● **Exercise objective**
Rewrite the stretch from the line containing "Given: Select the Everyone with App icon" through the end of the records as a JSON list of strings, with one string for each line. Omit blank lines and leave the pictures out of the answer.

(Records for locating words and elements)
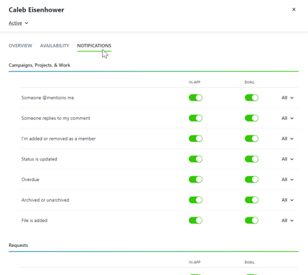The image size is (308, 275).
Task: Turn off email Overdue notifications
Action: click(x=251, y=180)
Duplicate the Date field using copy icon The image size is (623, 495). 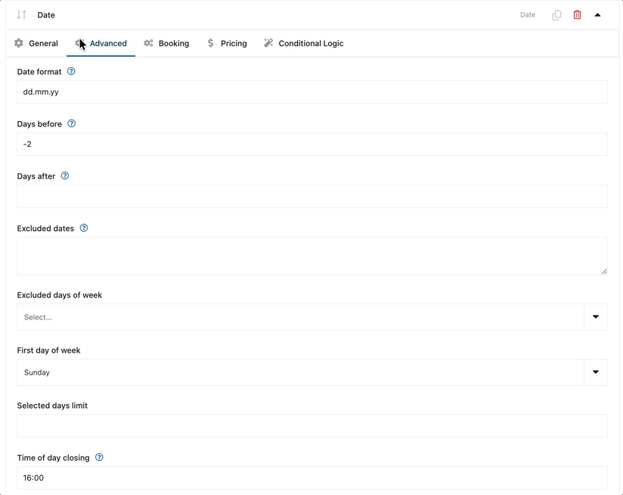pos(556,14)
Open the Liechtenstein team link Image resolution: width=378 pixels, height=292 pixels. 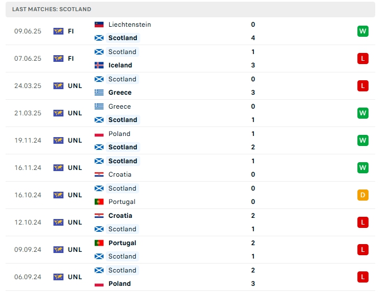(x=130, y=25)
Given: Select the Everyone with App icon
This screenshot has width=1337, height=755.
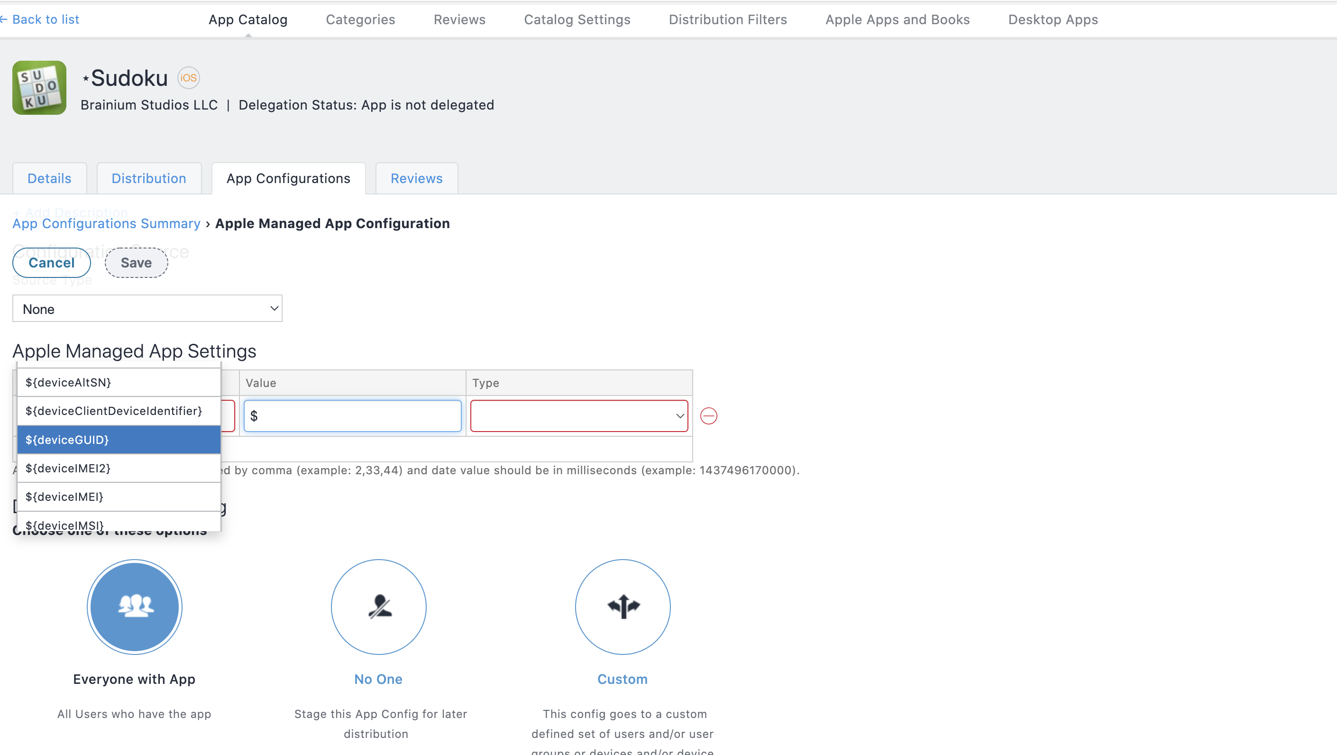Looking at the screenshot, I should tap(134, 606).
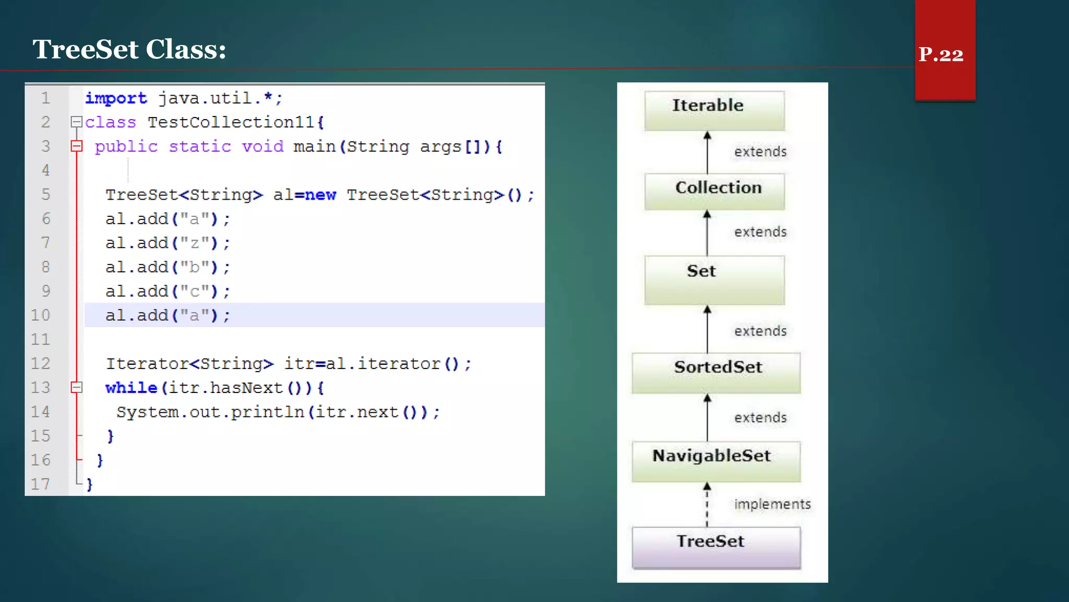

● **Expected answer**
[
  "Given: Select the Everyone with App icon",
  "This screenshot has width=1337, height=755.",
  "Looking at the screenshot, I should tap(134, 606)."
]